● Passage shown

'''

[ExI] Uploads are self

Jason Resch jasonresch at gmail.com
Mon Mar 23 11:36:01 UTC 2026


On Mon, Mar 23, 2026, 6:10 AM Ben Zaiboc via extropy-chat <
extropy-chat at lists.extropy.org> wrote:

> On 22/03/2026 18:25, Jason Resch wrote:
> >
> >     > Drawing unique personal boundaries around minds then becomes
> rather difficult.
> >
> >
> >
> >
> >     Ben Wrote:
> >     Nonsense. You're saying that rewiring someone's brain so as to turn
> them into someone else makes it difficult to distinguish between different
> minds?
> >
> >     This is a new and exciting brand of nonsense.
> >
> >
> >
> > But it follows from your earlier (strong) insistence that all 5 uploads,
> despite each ending up with very different final mind states, would all be
> you.
> >
> > Jason:
> >  >> Have you have become these 5 different people?
> > Ben:
> > >     Of course.
> > >     What other possibility is there?
> >
> > So I would ask you for a resolution, or at least an explanation, of this
> inconsistency, since above you deny the cases of survival in situations
> where ones mind has been modified to equal another.
>
>
> There's no inconsistency.
> The five me's will all remember their past as me. The overwritten me that
> becomes Bob, won't. That one will remember Bob's past, not mine.
>

Think of the conscious experience of riding a bike enjoying the sun on your
face and the wind in your ears, simply being in there moment.

How much of your life's past memories are you recalling during such a
conscious experience? If none, then what makes this experience any more
Bob's than it is Ben's?

If you forgot what you had for breakfast 217 days ago, does that mean it
was someone else (besides you) who consciously experienced eating every
bite of that breakfast? What has become of that person?

Memories matter for giving a person context for their life, but they're
largely irrelevant when it comes to having a feeling of being alive and
conscious. You don't die or lose consciousness when there's a name you
can't remember.


> Tinkering with someone's brain to re-wire it so that it becomes a copy of
> someone else is effectively uploading that someone else over the top of the
> original brain, destroying its original pattern. In that case, the atoms
> remain (which is irrelevant), but the pattern is overwritten completely.
>

Which neural weight change results in your death: the first, the
5,647,822,953th, the last, or something else?


> >
> > To clarify (or muddy) the situation, consider that Bob could in
> principle be arbitrarily close to you. (E.g. an identical twin with the
> same upbringing and same education and hobbies/interests).
>
> Not possible.
> You can have 'arbitrarily close' in maths (and philosophy), but not in
> real people.

'''

● Extracted records
'''

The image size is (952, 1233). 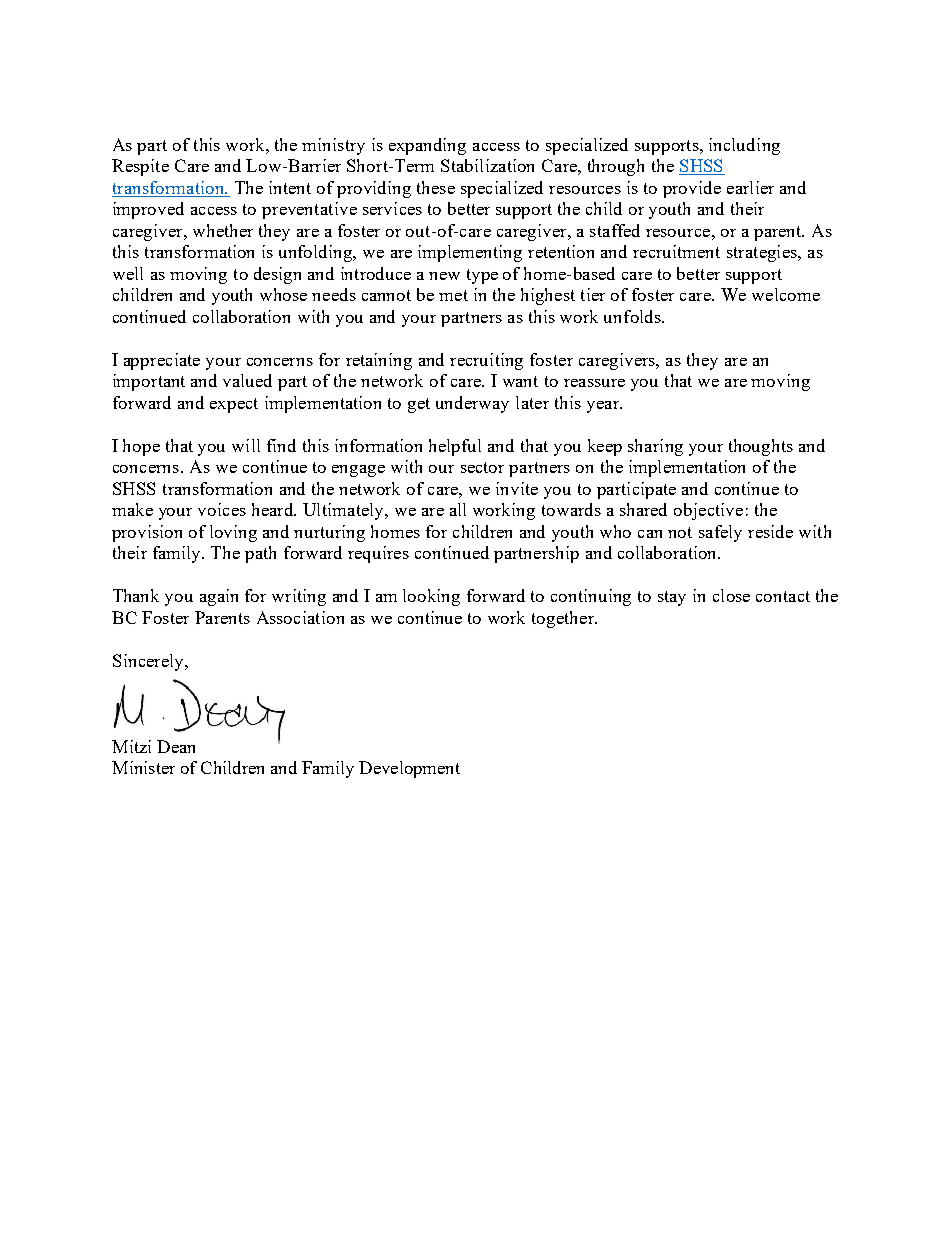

'''
'''

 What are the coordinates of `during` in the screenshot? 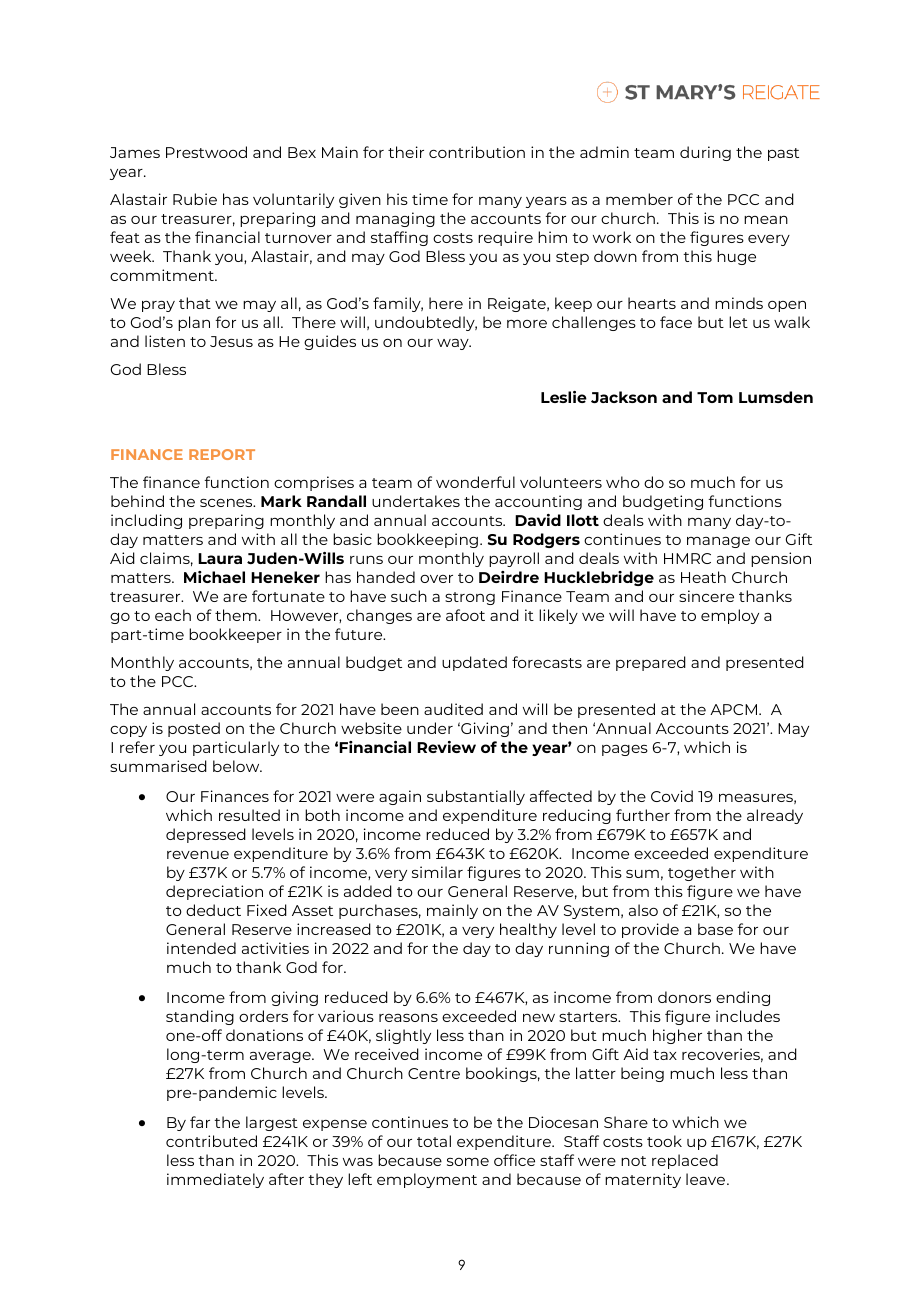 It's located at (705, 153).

'''

● Instructions
**1.** Decide whether each statement below agrees with the uploads post. Answer yes or no for each, quoting the deciding words of the post.
(a) Ben says the five uploads will all remember their past as him.
(b) Ben accepts that Bob could be arbitrarily close to him in real life.
(c) Jason says memories are largely irrelevant to having a feeling of being alive and conscious.
**2.** In the uploads post, what does Ben say remains when a brain is rewired into a copy of someone else?

● Answers to each task
**1.**
(a) Yes: "The five me's will all remember their past as me."
(b) No: "Not possible."
(c) Yes: "they're largely irrelevant when it comes to having a feeling of being alive and conscious."

**2.** The atoms remain, which Ben calls irrelevant, while the pattern is overwritten completely.